中島宏著『クリスト・レイ』第119話

 アヤにとって、そこには何の問題もなかった。ただ、移民としてこの国にやって来た一世の人々の間には、この変化に対してかなりの動揺があった。
 ブラジル人社会との接触がほとんどなく、日本人同士で固まって、日本の風習や、日本語にこだわって生きて来た日本移民の人々にとって、これらの規制は誠に頭の痛い問題であり、何年もこの国に住みながらろくにポルトガル語も話せない状況から、いきなりブラジル人式に変更せよと言われても、それはまるで不可能なことであった。
 が、しかし、それが政府からの命令であれば、従わないわけにはいかない。
 いきなりという形ではなかったにしても、この外国人に対する規制は、ほぼ、すべての外国人移民を直撃し慌てさせた。

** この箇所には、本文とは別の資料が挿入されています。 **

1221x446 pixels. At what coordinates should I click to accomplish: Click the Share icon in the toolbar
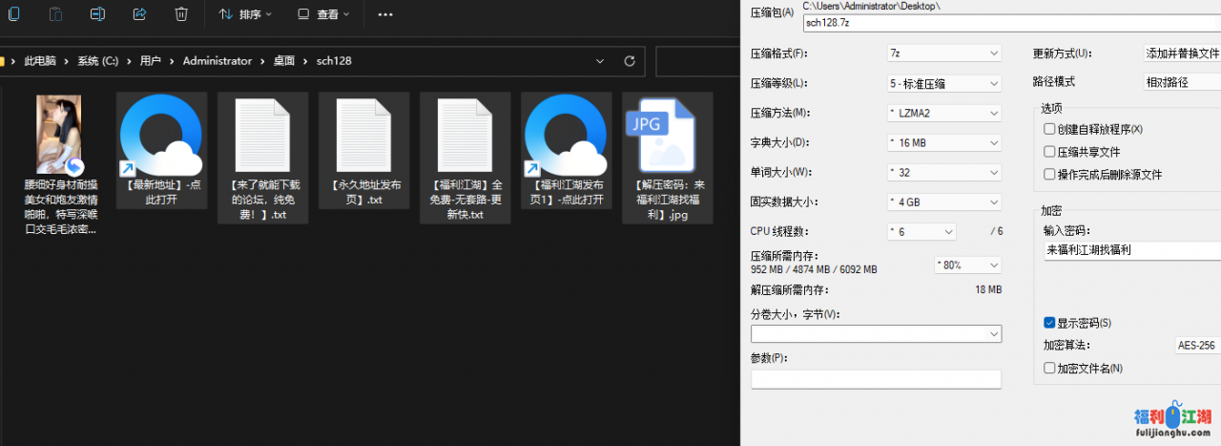pos(139,14)
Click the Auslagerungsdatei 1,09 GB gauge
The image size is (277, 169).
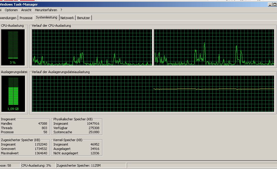(13, 94)
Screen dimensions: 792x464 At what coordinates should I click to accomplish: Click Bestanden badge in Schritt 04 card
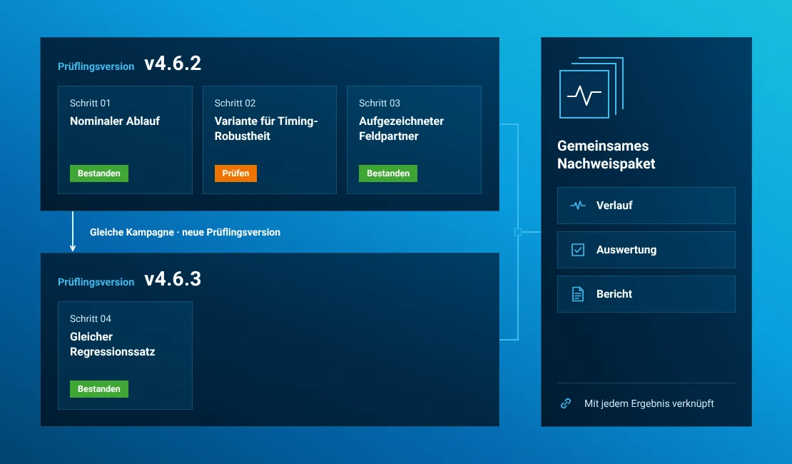click(x=99, y=389)
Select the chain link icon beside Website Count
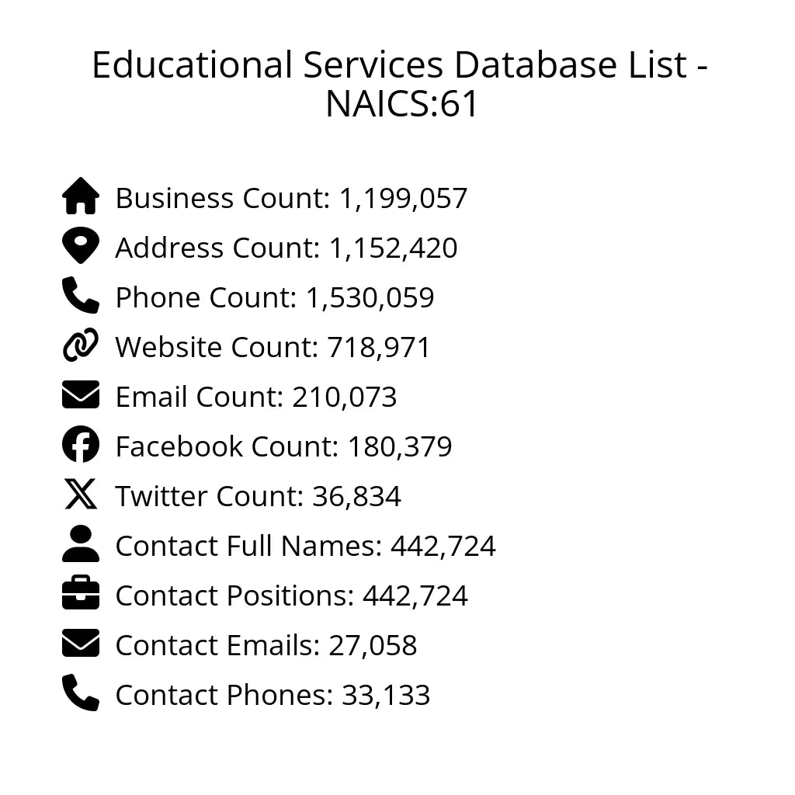The width and height of the screenshot is (795, 795). point(81,345)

外国語による学校が閉鎖され、外国語による新聞が禁止され、ポルトガル語によるブラジル学校への入学がすべての児童たちに義務付けられた以上、外国語の使用そのものにも何等かの規制が行われるであろうことは明らかであった。
 ポルトガル語が話せない、移民して来て間もない人々はどうなるのか。
 いや、この場合、たとえ長期間この国に住んでいても、ポルトガル語が話せない外国人だっていっぱいいる。そういう人々はどうなるのか。
 そういう疑問があちこちで噴出するのだが、ブラジル政府にとって、そのようなことに一々関わっている暇もなければ、そこに考えを及ぼす余裕もない。世を挙げてのナショナリズムであれば、その辺りは有無を言わさず強制するという姿勢しかない。

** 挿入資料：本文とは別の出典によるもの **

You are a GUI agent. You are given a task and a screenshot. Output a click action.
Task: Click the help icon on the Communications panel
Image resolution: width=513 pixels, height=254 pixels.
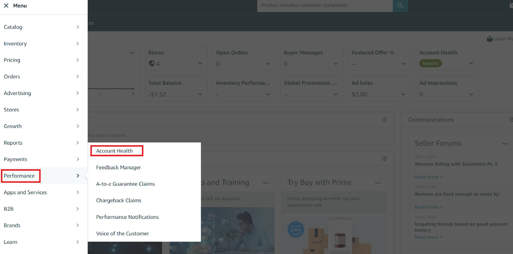coord(511,120)
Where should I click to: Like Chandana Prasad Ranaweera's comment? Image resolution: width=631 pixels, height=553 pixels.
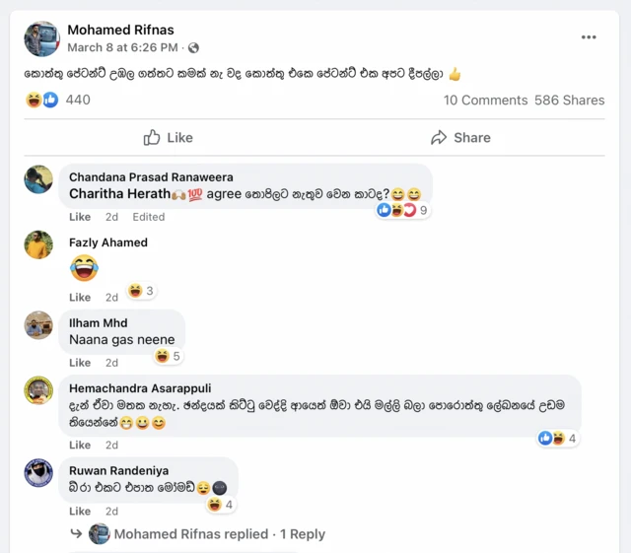[x=80, y=217]
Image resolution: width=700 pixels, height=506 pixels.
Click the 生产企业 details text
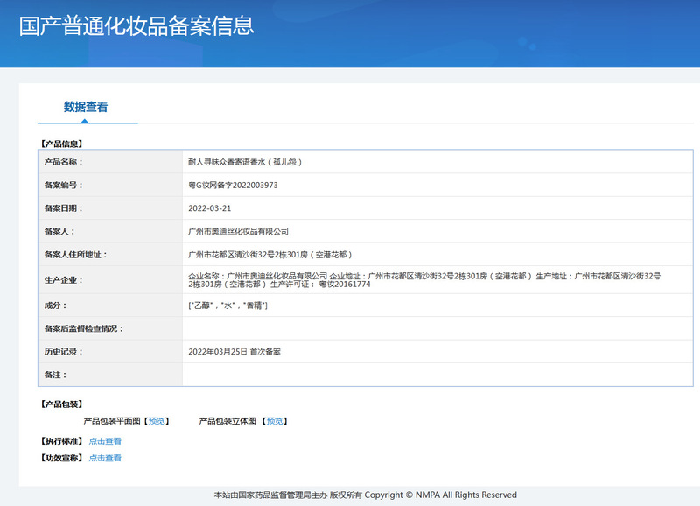[424, 279]
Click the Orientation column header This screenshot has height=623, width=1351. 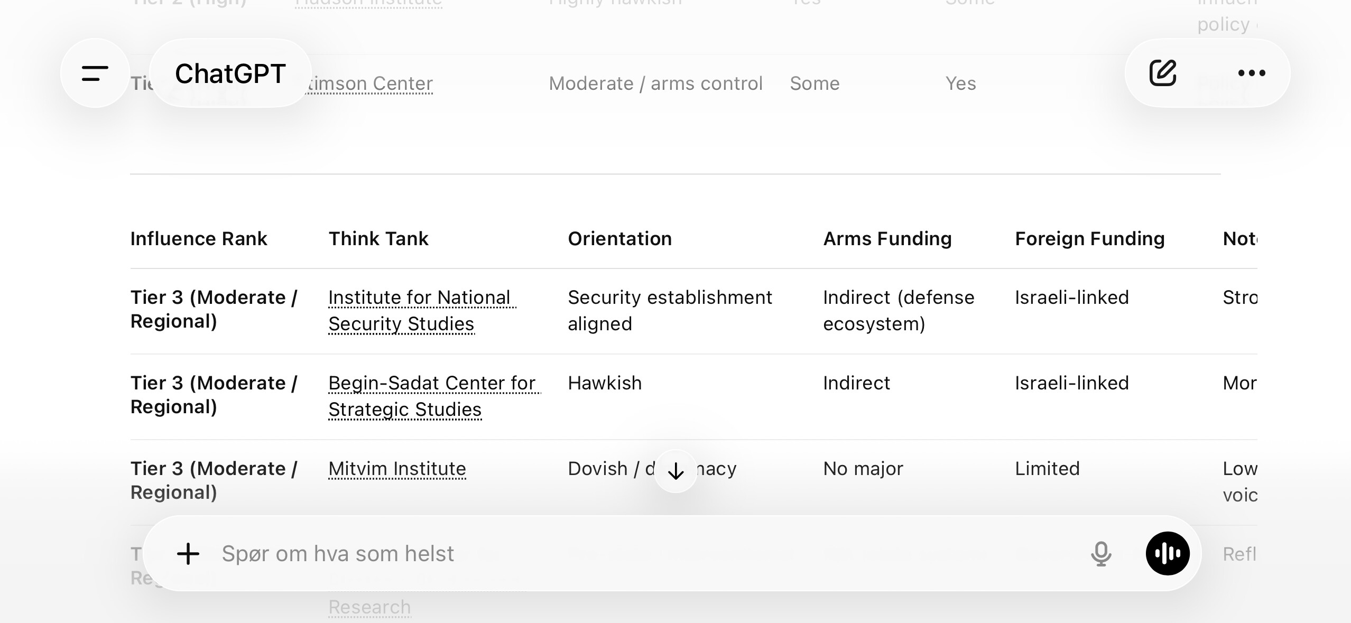tap(619, 239)
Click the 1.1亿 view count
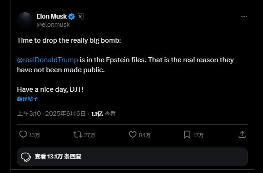This screenshot has height=173, width=263. tap(97, 114)
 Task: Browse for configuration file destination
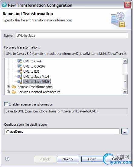(x=125, y=131)
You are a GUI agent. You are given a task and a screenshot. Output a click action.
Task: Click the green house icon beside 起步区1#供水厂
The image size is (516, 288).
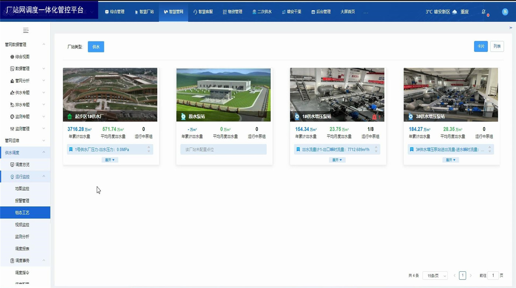tap(70, 117)
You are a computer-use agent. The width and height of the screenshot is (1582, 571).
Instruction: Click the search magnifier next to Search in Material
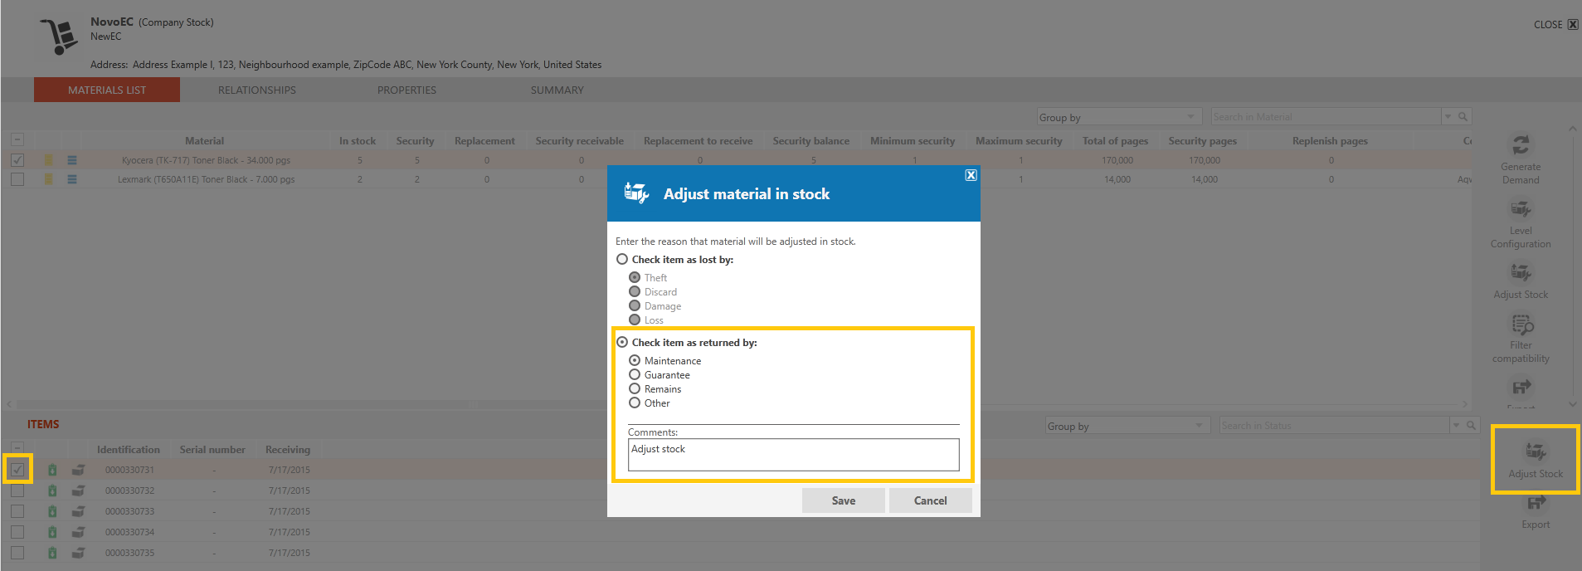(x=1463, y=117)
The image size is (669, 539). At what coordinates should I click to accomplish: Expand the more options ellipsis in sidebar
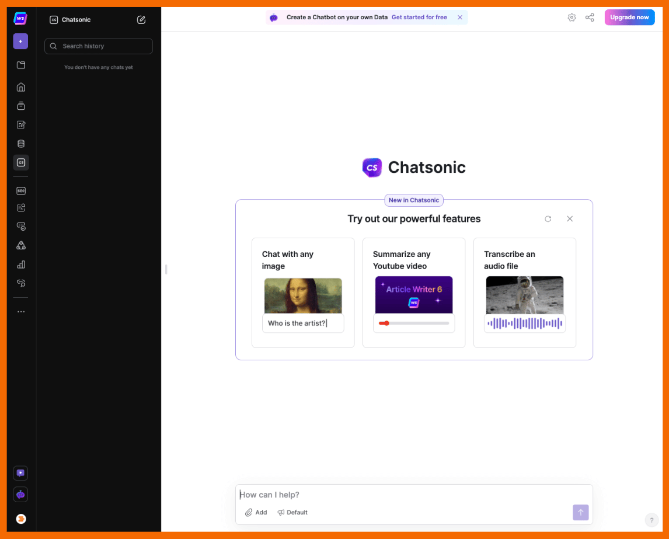[x=21, y=312]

 もっとも、ブラジルの国から言わせれば、何年もこの国に永住者として住んでいながら、ポルトガル語が話せないことこそ、理解できないということになる。そういう外国人ばかりが増えていけば、このブラジルの国はどうなるのか。政府の持つ杞憂もそれなりの根拠があった。
 ましてや、ヨーロッパで第二次世界大戦が勃発した今、外国人に対する警戒や不信感が増幅していくのも当然の成り行きでもあった。そして枢軸国の移民たちに対しては、その度合いがさらに高いものになるのも無理からぬことだったのである。

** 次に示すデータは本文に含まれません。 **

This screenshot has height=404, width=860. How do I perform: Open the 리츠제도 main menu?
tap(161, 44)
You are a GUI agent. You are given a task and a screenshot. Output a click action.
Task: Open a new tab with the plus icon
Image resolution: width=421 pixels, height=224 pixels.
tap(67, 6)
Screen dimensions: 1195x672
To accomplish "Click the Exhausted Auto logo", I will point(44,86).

 一九四0年、第二次世界大戦が勃発してから一年あまりが経った九月二七日には、日独伊三国同盟が調印され、枢軸国と連合国との対立の構図が鮮明になった。この時点でもまだ、ブラジルは中立の立場にあったが、しかし、いずれこの国が連合国側について参戦することになるだろうということは、誰の目にも明らかであった。
 その為、枢軸国の移民たちである、ブラジルにおけるドイツ人、イタリア人、日本人たちは、当然のことながら敵国人という目で見られ、集会、組織だった行動に対して制約の輪が一挙に狭められていった。外国語による新聞、学校などが閉鎖の憂き目に合って不自由さを託っていた外国移民の人々に対してさらに、彼らの母国語での会話をも禁じるという、かなり厳しい措置が採られていった。
 この当時の戦況は、ドイツ軍が圧倒的な力で、デンマーク、ノルウェー、ベルギー、オランダ、フランスの諸国を占領し、さらにはイギリスのロンドン大爆撃を開始していた。要するにこの時点では、ドイツの破竹の勢いの進攻がヨーロッパでは起きていたのである。
 はっきりいって、今回の世界大戦の先行きは混沌としており、このままでは連合国側がじりじりと押され続け、むしろ不利な展開になっていくという状況にあった。